GIVEN PASSAGE =
Lately, I’ve been hearing a lot of noise in the social media sphere about whether or not those who have recovered from eating disorders should be treating eating disorders. Some have come out on the side of saying definitely not, listing reasons like the potential for bias, countertransference (the therapist making assumptions about clients’ emotions/experiences) or triggering. Others suggest that therapists who have “been there” can empathize with patients in a way that those who have not struggled with food cannot approximate.
Tetyana blogged about the lifetime prevalence of eating disorder professionals in recovery in 2013; she wrote about a 2002 study that revealed that around 33% of women and 2% of men treating eating disorders had a history of an eating disorder themselves. I have also written on the subject before (here); I focused on a 2013 study looking at experiences that recovered clinicians held in common.
Since writing that post, my opinions on the matter have not really changed, and likely won’t surprise you if you’ve read many of my posts and are familiar with my characteristic non-answer answers: I think it is impossible to categorically say that people who have had eating disorders should or should not be in the position of treating those with eating disorders. I think that blanket statements on either side are themselves extremely problematic. It assumes, also, that the person’s history of having or not having an eating disorder is the single most important thing about them, an assertion I find overly simplistic and, frankly, insulting.

DATA =

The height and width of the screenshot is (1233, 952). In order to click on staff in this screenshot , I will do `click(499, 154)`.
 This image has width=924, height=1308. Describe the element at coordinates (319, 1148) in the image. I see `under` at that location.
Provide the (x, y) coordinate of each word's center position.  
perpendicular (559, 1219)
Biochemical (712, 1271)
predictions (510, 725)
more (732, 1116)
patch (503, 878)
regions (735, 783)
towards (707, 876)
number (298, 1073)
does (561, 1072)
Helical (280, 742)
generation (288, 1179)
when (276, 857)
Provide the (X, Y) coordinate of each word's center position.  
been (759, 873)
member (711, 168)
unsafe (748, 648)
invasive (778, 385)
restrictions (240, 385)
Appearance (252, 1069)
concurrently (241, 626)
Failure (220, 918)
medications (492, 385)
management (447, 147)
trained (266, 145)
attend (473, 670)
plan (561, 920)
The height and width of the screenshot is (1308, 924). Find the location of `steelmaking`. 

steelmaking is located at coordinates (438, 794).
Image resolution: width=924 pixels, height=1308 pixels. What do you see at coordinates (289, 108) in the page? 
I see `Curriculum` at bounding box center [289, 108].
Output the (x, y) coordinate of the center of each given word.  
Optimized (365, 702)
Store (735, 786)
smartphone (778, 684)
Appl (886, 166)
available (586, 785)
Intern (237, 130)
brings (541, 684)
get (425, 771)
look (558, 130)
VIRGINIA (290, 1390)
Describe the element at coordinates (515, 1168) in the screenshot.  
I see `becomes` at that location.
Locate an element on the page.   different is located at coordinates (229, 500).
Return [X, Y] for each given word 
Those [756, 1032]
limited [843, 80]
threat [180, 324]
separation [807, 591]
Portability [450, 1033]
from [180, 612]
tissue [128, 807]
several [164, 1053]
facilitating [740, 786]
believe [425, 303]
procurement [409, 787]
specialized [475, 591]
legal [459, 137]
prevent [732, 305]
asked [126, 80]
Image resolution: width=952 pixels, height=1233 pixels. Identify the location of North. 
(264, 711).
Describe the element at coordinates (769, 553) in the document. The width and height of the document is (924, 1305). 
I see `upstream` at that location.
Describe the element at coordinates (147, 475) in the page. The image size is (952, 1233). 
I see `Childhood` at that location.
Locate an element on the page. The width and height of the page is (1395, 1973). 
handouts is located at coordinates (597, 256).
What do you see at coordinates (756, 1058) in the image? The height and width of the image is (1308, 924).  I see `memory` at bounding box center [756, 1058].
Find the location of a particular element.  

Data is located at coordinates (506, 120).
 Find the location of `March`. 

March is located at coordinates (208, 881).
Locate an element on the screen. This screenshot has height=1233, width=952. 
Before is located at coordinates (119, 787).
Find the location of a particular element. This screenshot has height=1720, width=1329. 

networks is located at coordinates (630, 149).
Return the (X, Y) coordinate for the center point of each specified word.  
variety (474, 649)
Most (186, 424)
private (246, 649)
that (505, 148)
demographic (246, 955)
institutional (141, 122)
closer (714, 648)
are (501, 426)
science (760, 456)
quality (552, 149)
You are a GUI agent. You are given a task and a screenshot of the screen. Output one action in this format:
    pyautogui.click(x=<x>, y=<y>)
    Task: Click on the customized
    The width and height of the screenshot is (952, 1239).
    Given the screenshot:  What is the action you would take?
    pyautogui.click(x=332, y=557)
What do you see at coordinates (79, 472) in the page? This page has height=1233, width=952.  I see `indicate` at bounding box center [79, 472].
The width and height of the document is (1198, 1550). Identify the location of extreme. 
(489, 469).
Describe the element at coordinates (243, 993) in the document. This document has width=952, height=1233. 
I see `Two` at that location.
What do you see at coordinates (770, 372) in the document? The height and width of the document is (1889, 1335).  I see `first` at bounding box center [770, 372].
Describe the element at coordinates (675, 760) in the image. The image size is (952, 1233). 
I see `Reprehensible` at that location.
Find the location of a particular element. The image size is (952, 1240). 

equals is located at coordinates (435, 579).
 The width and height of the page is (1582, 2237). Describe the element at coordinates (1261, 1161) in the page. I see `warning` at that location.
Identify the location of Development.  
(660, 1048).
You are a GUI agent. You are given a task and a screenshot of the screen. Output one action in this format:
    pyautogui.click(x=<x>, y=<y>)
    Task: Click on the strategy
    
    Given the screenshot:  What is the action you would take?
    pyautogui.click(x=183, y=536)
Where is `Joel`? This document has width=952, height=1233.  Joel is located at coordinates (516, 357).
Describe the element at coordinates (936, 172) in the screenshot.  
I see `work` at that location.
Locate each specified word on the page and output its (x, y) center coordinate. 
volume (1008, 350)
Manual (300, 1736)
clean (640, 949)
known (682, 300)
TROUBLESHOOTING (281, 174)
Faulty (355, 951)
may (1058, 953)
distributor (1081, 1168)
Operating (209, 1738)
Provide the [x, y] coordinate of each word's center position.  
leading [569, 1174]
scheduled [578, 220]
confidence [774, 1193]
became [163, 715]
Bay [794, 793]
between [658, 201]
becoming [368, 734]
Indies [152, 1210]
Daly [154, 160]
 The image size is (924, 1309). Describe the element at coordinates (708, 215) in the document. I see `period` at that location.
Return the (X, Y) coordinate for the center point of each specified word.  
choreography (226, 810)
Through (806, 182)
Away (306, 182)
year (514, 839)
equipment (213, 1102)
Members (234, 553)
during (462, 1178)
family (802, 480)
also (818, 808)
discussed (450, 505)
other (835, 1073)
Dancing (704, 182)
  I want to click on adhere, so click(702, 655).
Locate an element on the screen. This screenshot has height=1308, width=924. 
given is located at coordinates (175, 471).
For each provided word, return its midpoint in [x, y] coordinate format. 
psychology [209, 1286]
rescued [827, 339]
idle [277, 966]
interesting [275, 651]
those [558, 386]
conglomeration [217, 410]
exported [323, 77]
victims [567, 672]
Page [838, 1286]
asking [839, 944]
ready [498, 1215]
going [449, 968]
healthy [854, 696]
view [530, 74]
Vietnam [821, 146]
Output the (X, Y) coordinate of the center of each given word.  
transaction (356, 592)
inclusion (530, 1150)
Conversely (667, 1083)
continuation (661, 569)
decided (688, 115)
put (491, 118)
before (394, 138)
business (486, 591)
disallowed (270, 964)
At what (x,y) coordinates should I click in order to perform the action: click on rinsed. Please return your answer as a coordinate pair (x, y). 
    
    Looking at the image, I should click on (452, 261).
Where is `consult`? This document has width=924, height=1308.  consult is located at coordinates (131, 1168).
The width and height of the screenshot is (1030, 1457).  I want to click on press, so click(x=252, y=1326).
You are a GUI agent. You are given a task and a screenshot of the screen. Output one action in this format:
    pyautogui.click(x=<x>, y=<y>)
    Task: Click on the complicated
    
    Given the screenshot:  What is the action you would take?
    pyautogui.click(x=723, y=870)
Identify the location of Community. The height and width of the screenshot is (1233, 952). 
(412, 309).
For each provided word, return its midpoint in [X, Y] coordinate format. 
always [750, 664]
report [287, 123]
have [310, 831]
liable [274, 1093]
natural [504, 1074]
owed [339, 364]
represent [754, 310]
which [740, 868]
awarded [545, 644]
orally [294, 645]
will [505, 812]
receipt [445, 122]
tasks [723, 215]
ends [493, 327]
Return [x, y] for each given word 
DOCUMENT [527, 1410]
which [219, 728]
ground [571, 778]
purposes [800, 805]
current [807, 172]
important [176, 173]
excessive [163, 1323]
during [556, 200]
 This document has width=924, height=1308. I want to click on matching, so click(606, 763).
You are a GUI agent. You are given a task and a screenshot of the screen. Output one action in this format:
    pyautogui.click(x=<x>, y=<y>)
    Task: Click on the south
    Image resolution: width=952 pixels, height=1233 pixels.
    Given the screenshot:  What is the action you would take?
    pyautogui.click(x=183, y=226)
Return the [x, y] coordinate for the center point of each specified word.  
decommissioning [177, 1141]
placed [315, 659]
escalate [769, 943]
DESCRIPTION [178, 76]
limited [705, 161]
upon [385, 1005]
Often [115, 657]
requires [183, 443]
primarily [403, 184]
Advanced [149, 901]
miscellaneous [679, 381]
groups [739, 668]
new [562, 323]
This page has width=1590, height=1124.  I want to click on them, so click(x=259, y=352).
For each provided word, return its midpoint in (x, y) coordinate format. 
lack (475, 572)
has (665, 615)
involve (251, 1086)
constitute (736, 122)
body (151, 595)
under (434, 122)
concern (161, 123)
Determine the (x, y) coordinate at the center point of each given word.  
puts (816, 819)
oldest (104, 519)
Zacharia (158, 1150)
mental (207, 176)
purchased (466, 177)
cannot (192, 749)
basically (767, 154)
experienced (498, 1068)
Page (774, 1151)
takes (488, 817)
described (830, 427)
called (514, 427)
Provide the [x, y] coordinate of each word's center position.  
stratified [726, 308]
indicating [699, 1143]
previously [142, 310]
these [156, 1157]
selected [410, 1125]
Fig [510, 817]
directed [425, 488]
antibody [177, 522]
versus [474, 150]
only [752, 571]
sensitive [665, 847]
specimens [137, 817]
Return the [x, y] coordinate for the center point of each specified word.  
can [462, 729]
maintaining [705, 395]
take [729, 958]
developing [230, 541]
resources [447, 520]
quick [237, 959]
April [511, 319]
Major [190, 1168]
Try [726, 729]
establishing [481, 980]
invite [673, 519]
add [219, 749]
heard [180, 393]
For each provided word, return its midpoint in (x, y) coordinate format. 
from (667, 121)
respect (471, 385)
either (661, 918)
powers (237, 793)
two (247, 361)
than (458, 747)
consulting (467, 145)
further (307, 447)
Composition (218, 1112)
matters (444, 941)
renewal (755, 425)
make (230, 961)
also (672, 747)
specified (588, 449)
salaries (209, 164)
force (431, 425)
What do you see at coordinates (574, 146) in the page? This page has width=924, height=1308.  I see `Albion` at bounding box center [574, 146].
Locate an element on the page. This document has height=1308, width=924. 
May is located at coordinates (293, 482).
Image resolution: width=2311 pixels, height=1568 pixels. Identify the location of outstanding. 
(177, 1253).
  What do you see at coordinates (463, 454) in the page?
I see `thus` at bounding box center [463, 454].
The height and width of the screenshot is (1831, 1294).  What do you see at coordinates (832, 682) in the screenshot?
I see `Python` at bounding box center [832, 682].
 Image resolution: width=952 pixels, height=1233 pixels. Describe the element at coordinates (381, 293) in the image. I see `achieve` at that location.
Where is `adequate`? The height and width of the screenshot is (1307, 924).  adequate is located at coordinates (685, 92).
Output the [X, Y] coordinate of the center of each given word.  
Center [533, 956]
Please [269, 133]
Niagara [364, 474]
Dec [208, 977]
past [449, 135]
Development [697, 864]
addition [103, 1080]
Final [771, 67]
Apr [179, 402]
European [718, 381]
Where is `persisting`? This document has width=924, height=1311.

ACTION ITEM =
From the post above on whether people recovered from eating disorders should treat them, copy word for word the passage running from "Since writing that" up to and including "and, frankly, insulting.".

SOLUTION TO THIS EXERCISE =
Since writing that post, my opinions on the matter have not really changed, and likely won’t surprise you if you’ve read many of my posts and are familiar with my characteristic non-answer answers: I think it is impossible to categorically say that people who have had eating disorders should or should not be in the position of treating those with eating disorders. I think that blanket statements on either side are themselves extremely problematic. It assumes, also, that the person’s history of having or not having an eating disorder is the single most important thing about them, an assertion I find overly simplistic and, frankly, insulting.